All chicken pretty much just tastes like chicken, to me, but older birds have more intense chicken flavor. Often, the supermarket birds have a blander, more indistinct flavor. Maybe because they're even younger (6 weeks, I think) than most of us butcher at home, usually 8-10 weeks. The free range birds have darker, richer broth, it's great to cook with. I love it. Sometimes with a roasted or baked chicken, I like to have a small dish of the hot broth ( from the drippings, with most of the fat skimmed off) to dip each bite in.
Breed makes a difference, too. The Cornish X are less flavorful than some of the others. They don't taste bad, just not as much flavor as some of the others.
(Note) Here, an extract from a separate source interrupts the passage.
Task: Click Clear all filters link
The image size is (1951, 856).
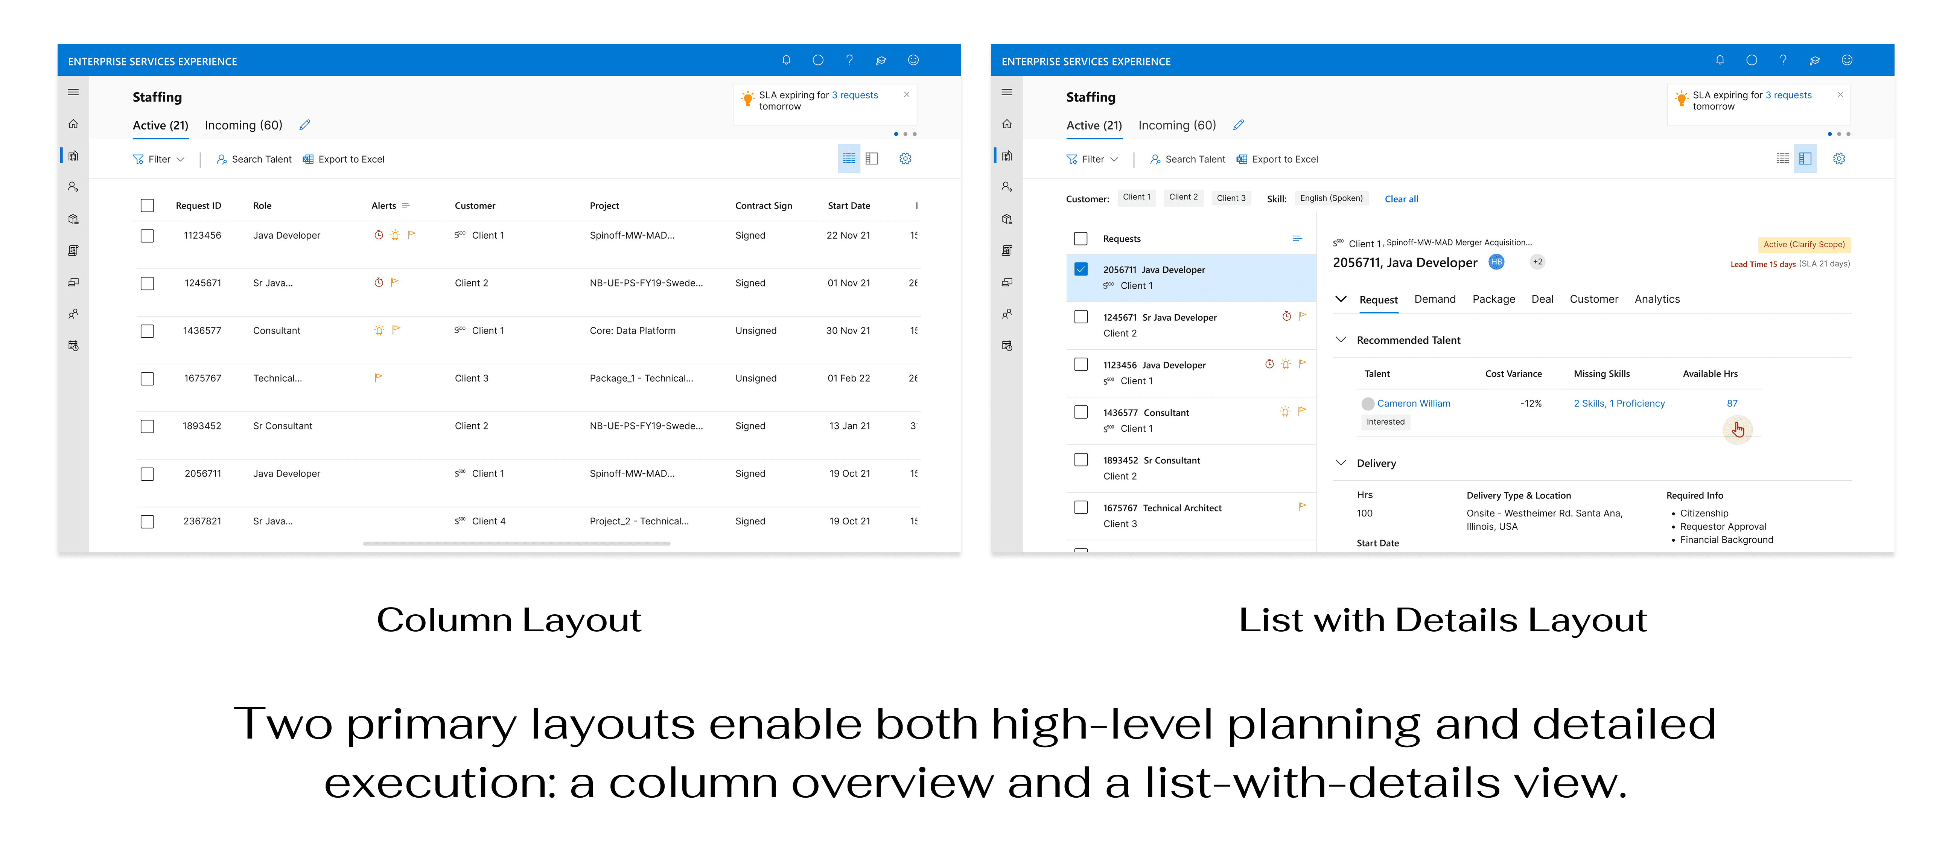Action: point(1401,199)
With a young meat breed, regardless of how it's raised, they pretty much taste the same. But if it's home grown and processed, you know what it ate, and that it was processed cleanly, not soaked in contaminated water with hundreds of other birds, and not chlorinated to kill the germs from the unsanitary handling.
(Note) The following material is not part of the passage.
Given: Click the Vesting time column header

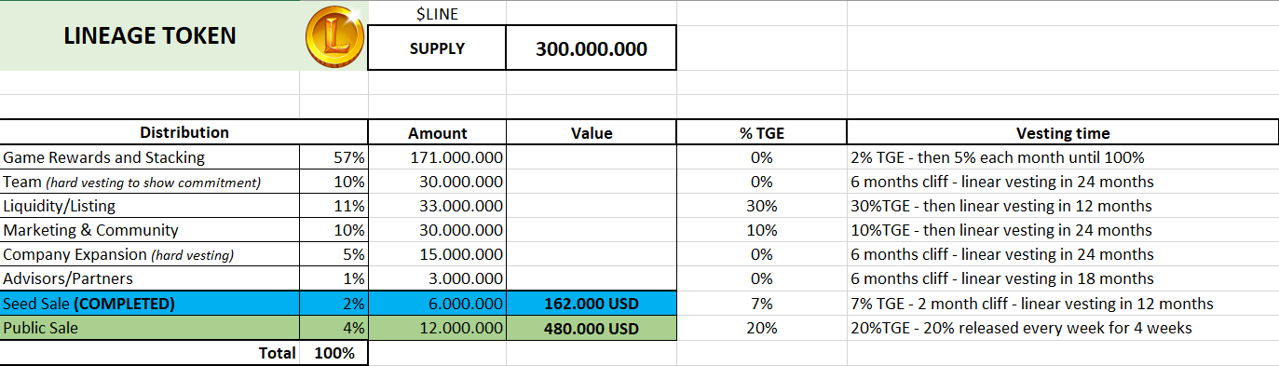Looking at the screenshot, I should click(1063, 133).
You'll also know it's not a genetically modified bird. Those haven't been approved yet, but there's currently an attempt to add these to our food supply, and to NOT label them, so that we won't know which ones they are.
It seems warped to me, that in a country that requires nutritional info on labels on everything, even plain water, they want to sell us genetically modified food, and tell us we are not allowed the right to choose whether to buy it or not. The reason? They say they're afraid that if the public knows what's in it, they might not buy it. So the solution is to trick us by not labeling the stuff.